We cannot continue the idea that human nature when left to itself, when freed from external arbitrary restrictions, will tend to the production of democratic institutions that work successfully. We have now to state the issue from the other side. We have to see that democracy means the belief that humanistic culture should prevail; we should be frank and open in our recognition that the proposition is a moral one – like any idea that concerns what should be.

John Dewey


I’m preparing a pragmatist attack on metaphysically-grounded conceptions of morality. To make a pragmatist attack means to suspend for a moment the question of truth or falseness, and consider only the practical implications of a belief. How does a belief affect the believer’s actions? A few preliminary points:

  • When a person believes in a morality endorsed by something beyond humankind, whether God or nature, he is less likely to take personal responsibility for it. Passivity is passed off as faith: reality will take care of itself. (Someone who believes in natural rights appears to honor rights by attributing them to nature, but is he as likely to defend them as someone who values his rights but considers them vulnerable?)
  • When a person believes in a morality that is not a matter of agreement between people, but rather something that comes down from an authority higher than humankind he is less likely to take seriously the obligation to persuade other people of its truth. He is far more likely to impose it on others who are equally convinced they know the truth but are mistaken.
  • When a person believes in a morality that exists to serve a cause higher than humankind, he is less likely to consider the human consequences of his morality – neither to himself nor to others who follow his morality voluntarily or involuntarily.
  • When a person believes in a morality that is beyond human reason, his critical defenses are dismantled. If empirical observation and reason can’t tell him he is being manipulated and exploited, what can? Further, if reason is suspended, how does a person know what has overruled reason and whether it is itself valid? What is being trusted, and why? How does a person even know it is a virtue, and not a vice?
  • If a person believes morality is necessarily metaphysically grounded, if he comes to discover that metaphysics is radically mysterious and not solid and static like land but liquid like the shimmering surface of a sea he might sink into the depths of skepticism and antinomianism and never think to reach out for a human hand or listen for a human word. He will reject morality itself as false, rather than his human – his all-too-human – view of morality.

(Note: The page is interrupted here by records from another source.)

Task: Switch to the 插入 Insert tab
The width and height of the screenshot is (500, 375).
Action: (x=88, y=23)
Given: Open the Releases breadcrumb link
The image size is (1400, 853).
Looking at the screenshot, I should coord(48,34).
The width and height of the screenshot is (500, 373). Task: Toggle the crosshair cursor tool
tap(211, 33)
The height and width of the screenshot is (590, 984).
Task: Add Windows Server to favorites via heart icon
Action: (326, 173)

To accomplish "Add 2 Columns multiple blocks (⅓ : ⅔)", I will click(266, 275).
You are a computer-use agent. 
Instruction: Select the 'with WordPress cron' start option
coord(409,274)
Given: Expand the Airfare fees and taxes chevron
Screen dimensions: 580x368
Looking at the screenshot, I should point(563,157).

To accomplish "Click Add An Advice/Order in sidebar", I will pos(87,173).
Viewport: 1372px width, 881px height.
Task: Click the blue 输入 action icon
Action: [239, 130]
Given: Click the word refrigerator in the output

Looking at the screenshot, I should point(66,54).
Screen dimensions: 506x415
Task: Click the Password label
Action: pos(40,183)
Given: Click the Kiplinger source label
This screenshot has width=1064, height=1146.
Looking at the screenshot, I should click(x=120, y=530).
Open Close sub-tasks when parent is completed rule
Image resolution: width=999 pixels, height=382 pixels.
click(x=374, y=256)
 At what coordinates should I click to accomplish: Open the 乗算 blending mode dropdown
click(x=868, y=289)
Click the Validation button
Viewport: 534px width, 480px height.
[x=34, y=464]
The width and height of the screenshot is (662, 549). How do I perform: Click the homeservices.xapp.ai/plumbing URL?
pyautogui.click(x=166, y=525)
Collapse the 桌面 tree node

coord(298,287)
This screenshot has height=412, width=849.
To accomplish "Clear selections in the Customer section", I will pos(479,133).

Notice the tendency here: metaphysically grounded moralities tend toward extremes of passivity and aggression.

Obviously, these points do not address the question of whether there isn’t in fact a metaphysically-grounded moral truth, despite the practical consequences. That is a separate question.

This is also not an argument against metaphysics, per se. My attack is strictly limited the use of metaphysics as a positive grounding.